WHAT THIS TASK INVOLVES:
Among the entries below, count the lines containing the string "size". Only the count is needed.
BEGIN DATASET CONTENT
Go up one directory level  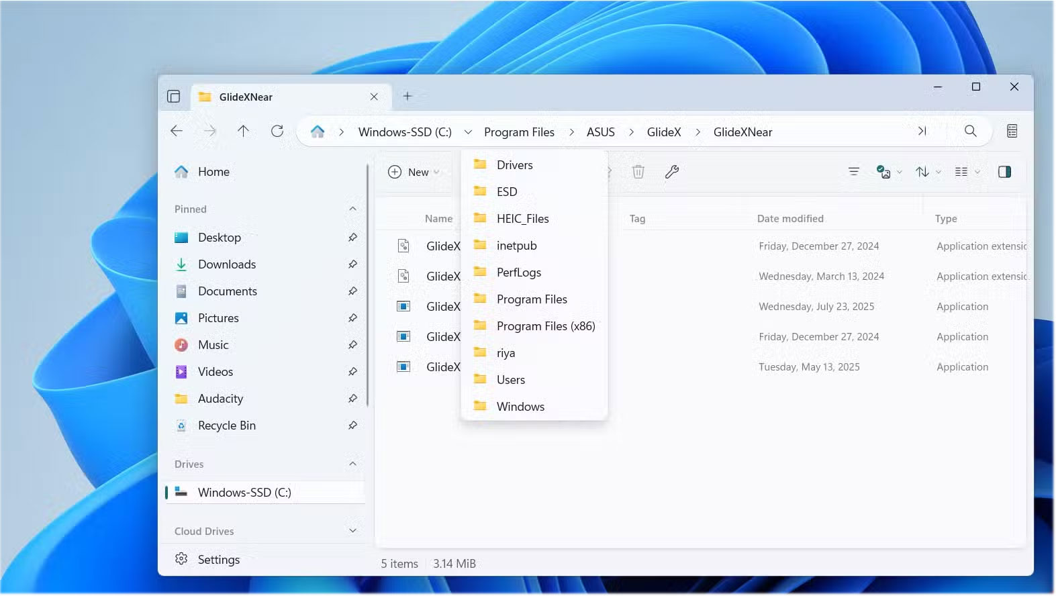243,132
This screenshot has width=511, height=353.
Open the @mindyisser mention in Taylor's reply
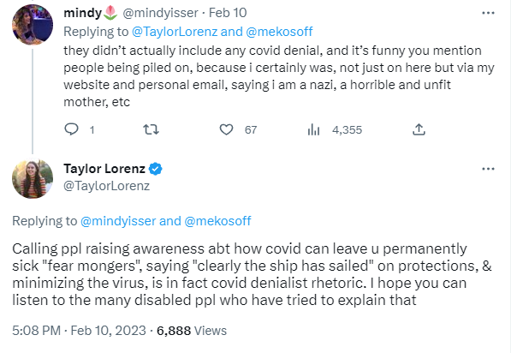tap(118, 221)
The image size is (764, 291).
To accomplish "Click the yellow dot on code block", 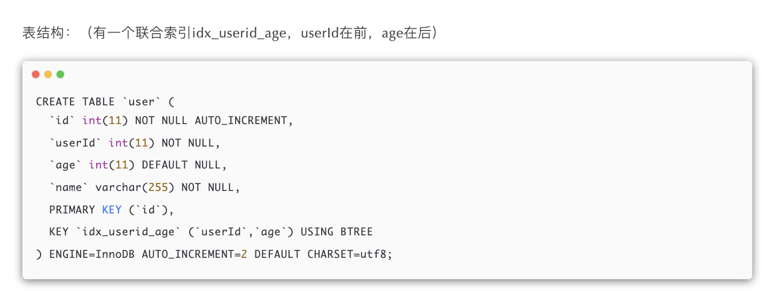I will point(48,74).
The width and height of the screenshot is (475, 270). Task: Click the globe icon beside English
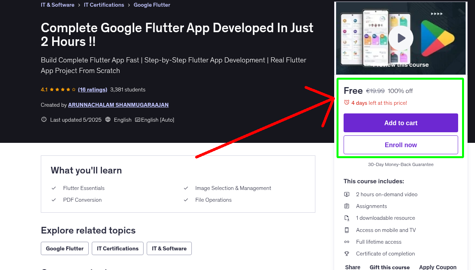click(x=108, y=119)
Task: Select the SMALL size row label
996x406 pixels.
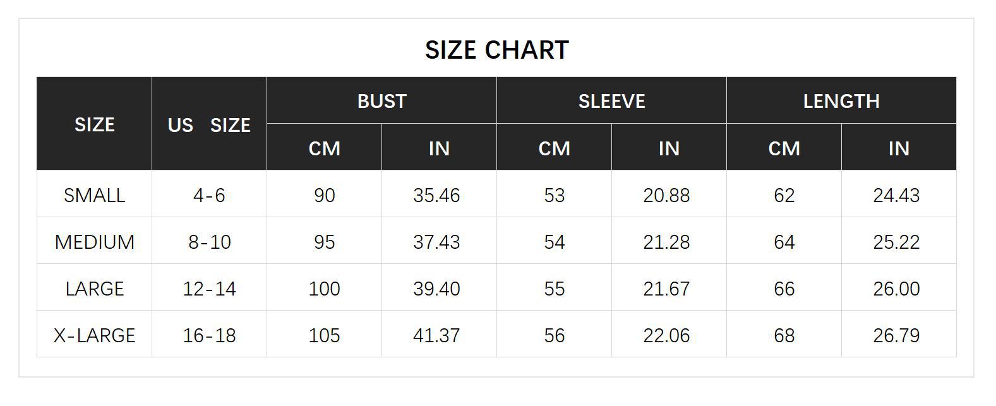Action: 94,195
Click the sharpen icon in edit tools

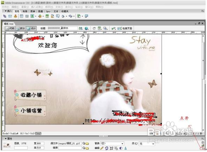pos(125,148)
END DATASET CONTENT
REPLY TO THE EXERCISE:
2